2. The method of claim 1 wherein the dry blend contains at least 30 per cent by volume additives.
3. The method of claim 1 wherein the water-soluble additives comprise a mixture of powdered biocide and clay stabilizer.
4. The method of claim 3 wherein the water-soluble additives further comprise a scale inhibitor, an oxygen scavenger or a surfactant.

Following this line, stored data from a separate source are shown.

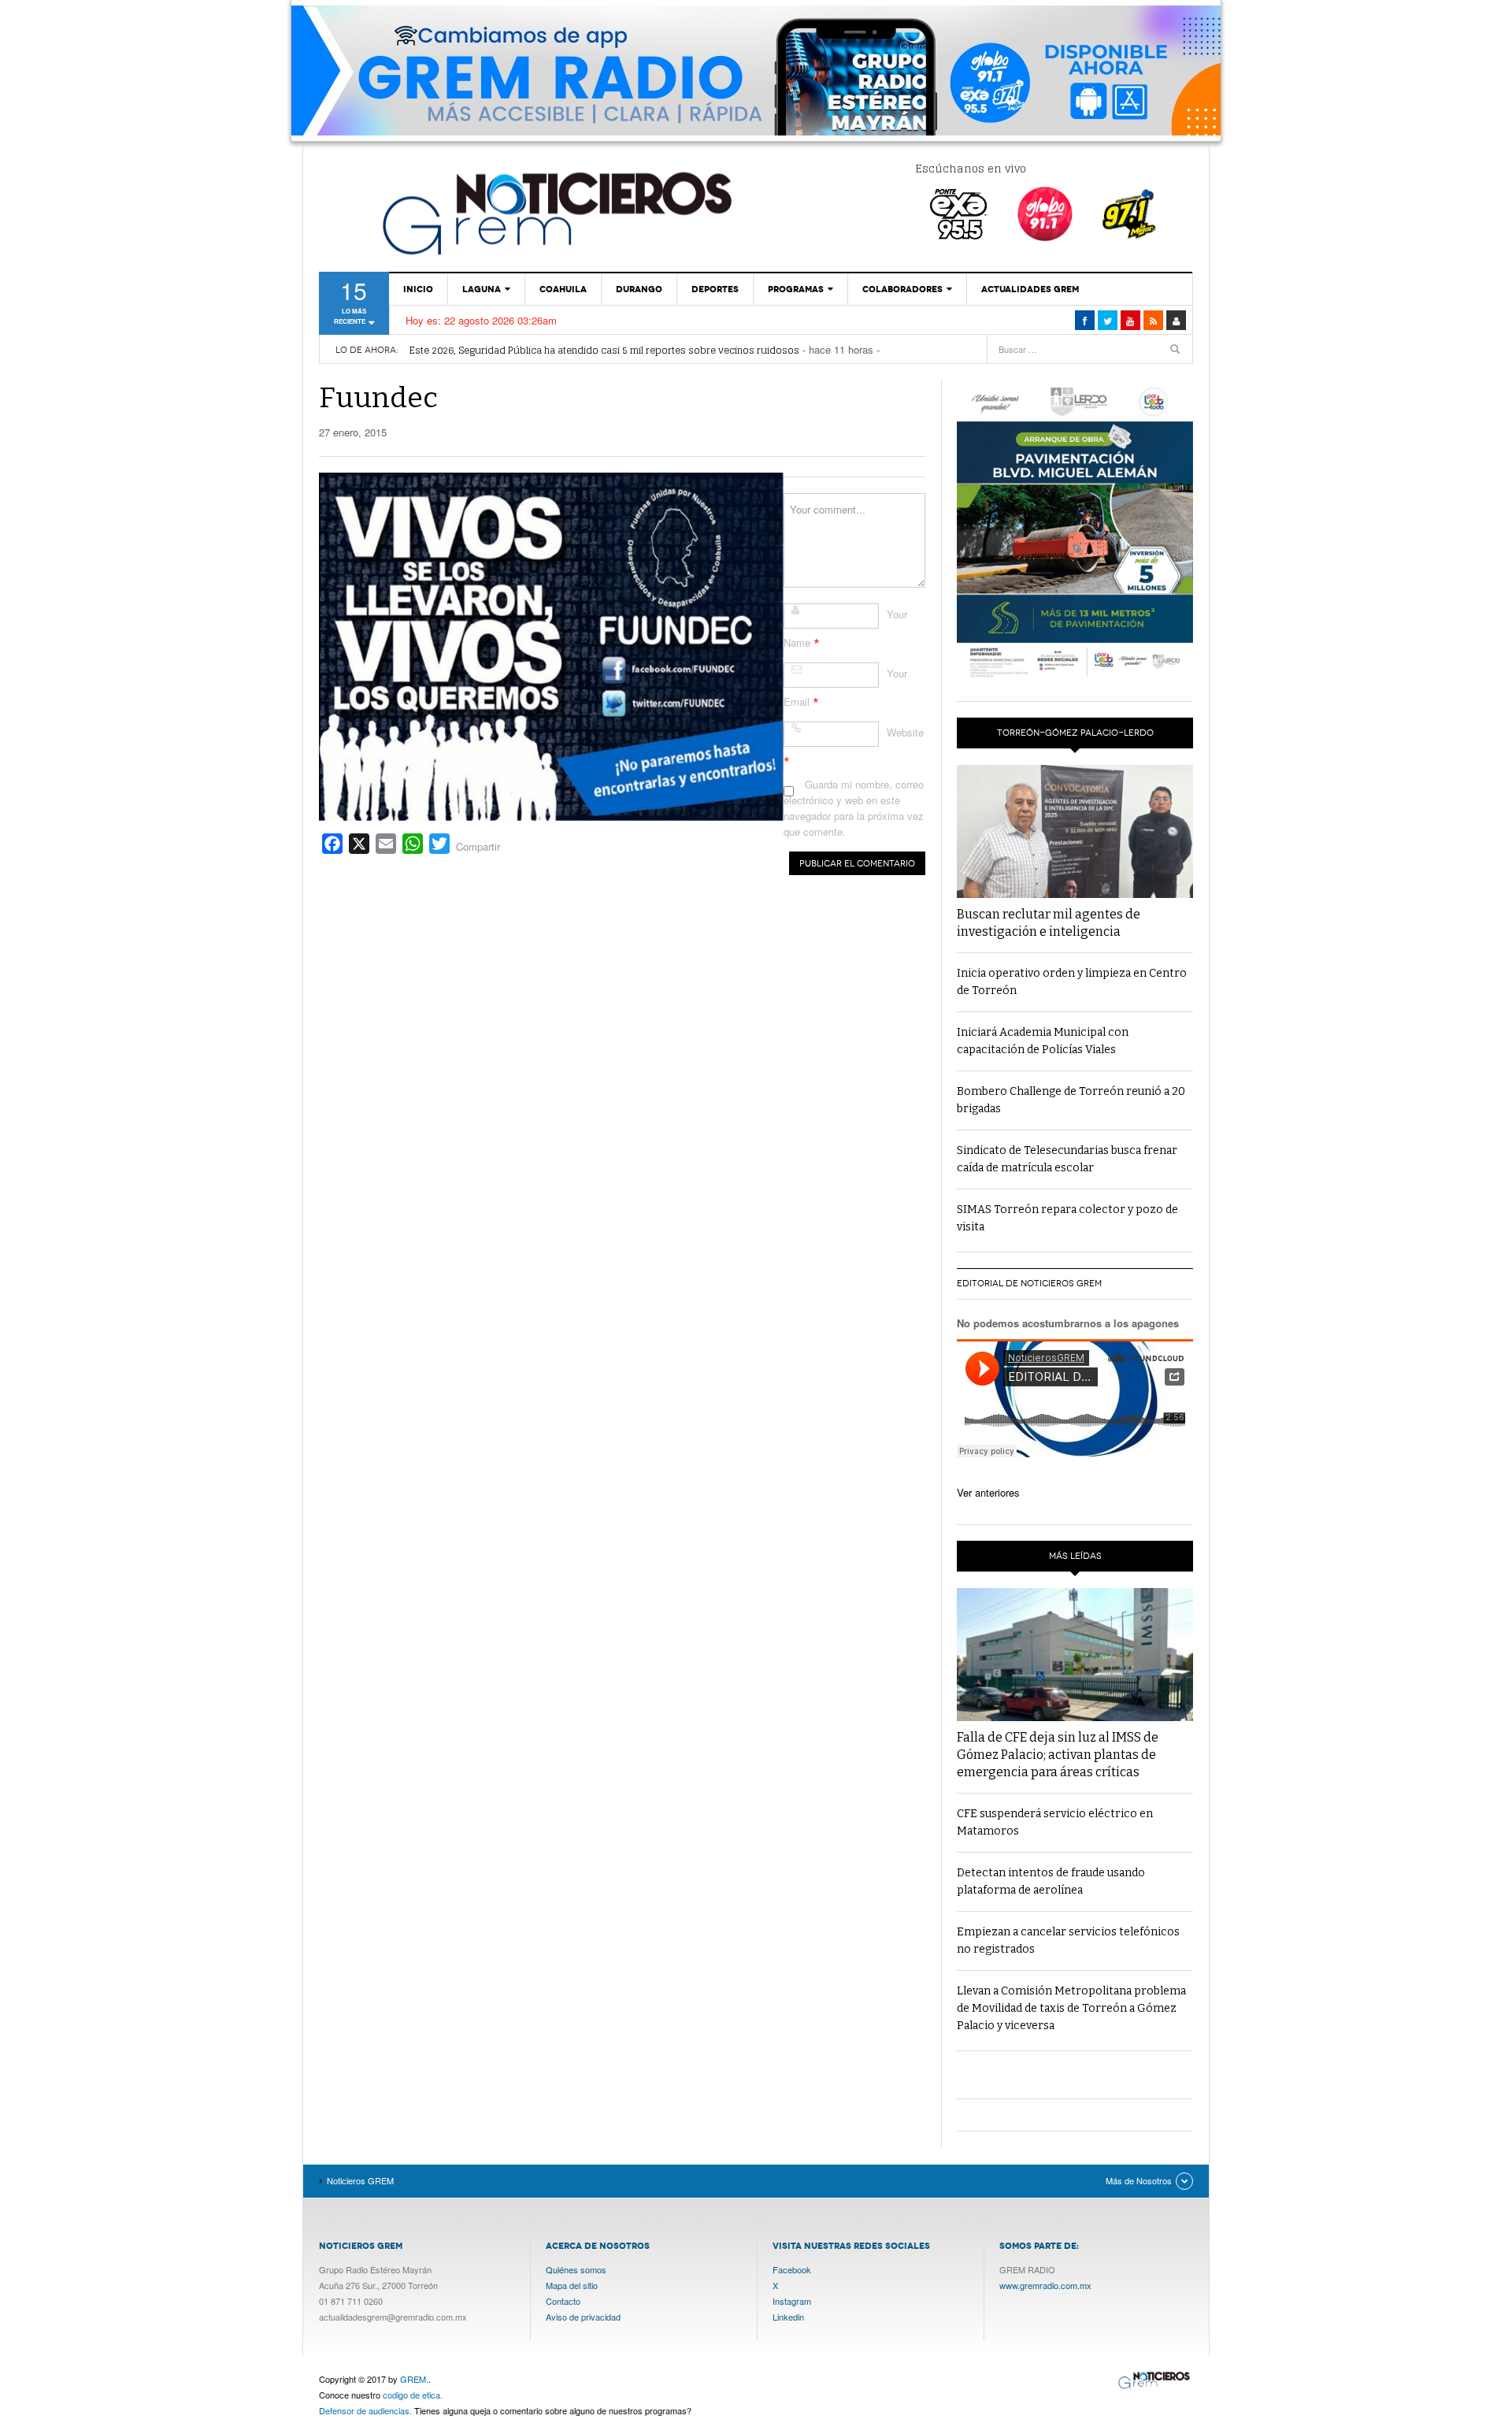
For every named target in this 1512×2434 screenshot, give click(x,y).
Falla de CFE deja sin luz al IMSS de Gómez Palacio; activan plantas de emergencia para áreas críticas (1057, 1754)
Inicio (418, 289)
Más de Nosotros (1139, 2180)
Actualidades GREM (1030, 289)
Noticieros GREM (555, 212)
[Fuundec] (551, 644)
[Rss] (1153, 320)
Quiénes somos (576, 2269)
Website (905, 732)
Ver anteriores (988, 1492)
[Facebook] (1085, 320)
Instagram (792, 2301)
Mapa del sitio (572, 2285)
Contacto (563, 2301)
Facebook (792, 2269)
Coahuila (563, 289)
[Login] (1176, 320)
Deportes (715, 289)
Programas (796, 289)
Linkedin (788, 2316)
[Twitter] (1107, 320)
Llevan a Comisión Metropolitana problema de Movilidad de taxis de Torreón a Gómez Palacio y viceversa (1071, 2008)
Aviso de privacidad (583, 2316)
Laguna (481, 289)
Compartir (478, 846)
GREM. (414, 2379)
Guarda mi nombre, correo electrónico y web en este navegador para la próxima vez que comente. (854, 808)
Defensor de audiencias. (365, 2410)
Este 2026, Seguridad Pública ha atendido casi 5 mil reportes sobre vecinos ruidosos (604, 350)
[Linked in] (1130, 320)
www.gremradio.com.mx (1045, 2285)
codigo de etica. (413, 2394)
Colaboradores (902, 289)
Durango (639, 289)
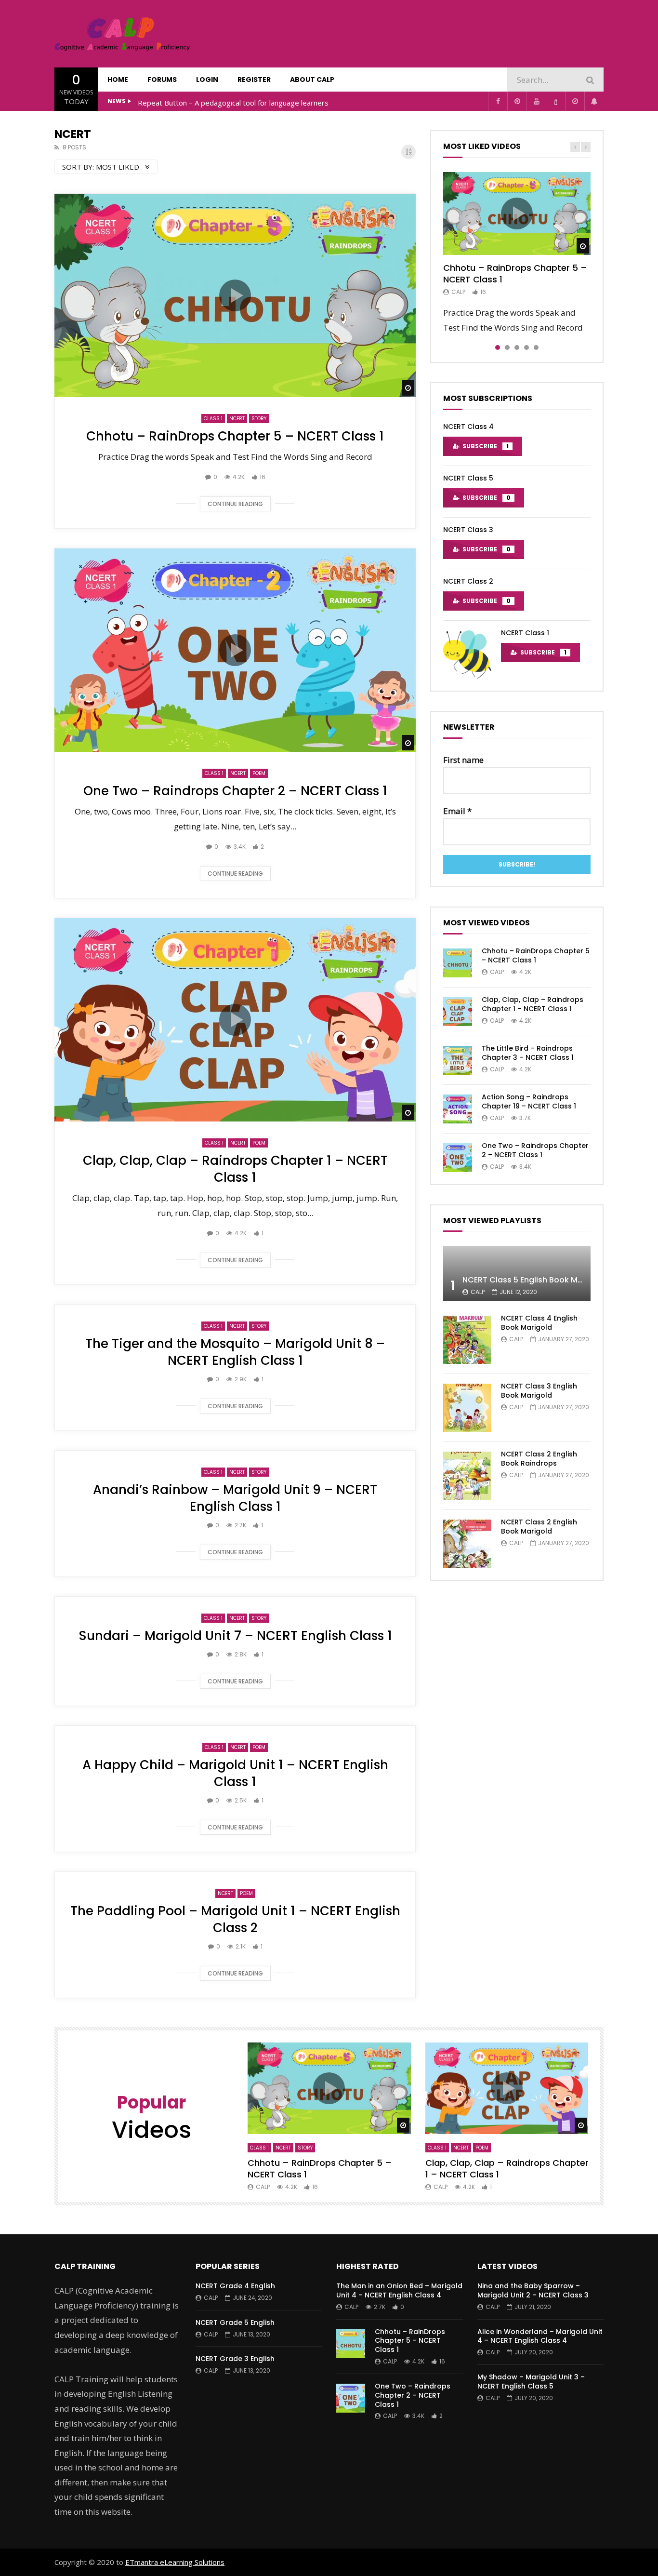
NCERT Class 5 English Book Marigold (533, 1279)
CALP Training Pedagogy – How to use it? (207, 102)
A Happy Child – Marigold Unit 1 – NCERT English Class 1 (235, 1773)
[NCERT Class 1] (467, 654)
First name (463, 759)
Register (254, 79)
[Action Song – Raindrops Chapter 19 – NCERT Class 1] (457, 1108)
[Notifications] (594, 101)
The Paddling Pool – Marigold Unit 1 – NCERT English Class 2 (235, 1919)
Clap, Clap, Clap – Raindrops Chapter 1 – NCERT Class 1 (235, 1169)
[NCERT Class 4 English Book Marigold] (467, 1340)
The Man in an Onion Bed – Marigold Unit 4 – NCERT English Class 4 (399, 2290)
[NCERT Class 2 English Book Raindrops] (467, 1476)
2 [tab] (507, 347)
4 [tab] (526, 347)
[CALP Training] (122, 34)
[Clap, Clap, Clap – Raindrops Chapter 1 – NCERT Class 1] (457, 1011)
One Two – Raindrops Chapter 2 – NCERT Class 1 (235, 791)
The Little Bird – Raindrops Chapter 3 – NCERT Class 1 (528, 1052)
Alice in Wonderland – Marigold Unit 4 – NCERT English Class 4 (540, 2336)
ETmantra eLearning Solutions (174, 2562)
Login (207, 79)
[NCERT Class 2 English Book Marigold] (467, 1544)
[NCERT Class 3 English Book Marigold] (467, 1408)
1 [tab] (497, 347)
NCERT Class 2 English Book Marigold (539, 1526)
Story (258, 418)
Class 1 (213, 418)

5. The method of claim 1 wherein the water-soluble polymer is a polyacrylamide.
6. The method of claim 1 wherein adding the dry blend to water includes putting the dry blend in an eductor and flowing water past the eductor as a slip stream.
7. The method of claim 1 wherein the additives are selected to be approximately the same density.
8. The method of claim 1 wherein the additives are selected to be approximately the same particle size.
9. A mixture of solids for use in a hydraulic fracturing fluid, comprising:
a powdered water-soluble polymer selected to form slick water; and a mixture of powdered water-soluble additives for fracturing fluid.
10. The mixture of claim 9 wherein the water-soluble additives consist of a biocide and a clay stabilizer.
11. The mixture of claim 10 wherein the biocide is Dazomet and the clay stabilizer is choline chloride.
12. The mixture of claim 9 wherein the powdered water-soluble polymer comprises a polyacrylamide.
13. The mixture of claim 9 wherein the water-soluble additives in the mixture are approximately the same density.
14. The mixture of claim 9 wherein the water-soluble additives in the mixture are approximately the same particle size.
15. The mixture of claim 10 further comprising a powdered additive selected from the group consisting of a scale inhibitor, an oxygen scavenger and a surfactant.
16. The mixture of claim 9 wherein, in the water-soluble additives, any oxygen scavenger has an LD50 on rats greater than 2000, any scale inhibitor has an LD50 greater than 5000 and any clay stabilizer has an LD5o on rats greater than 100.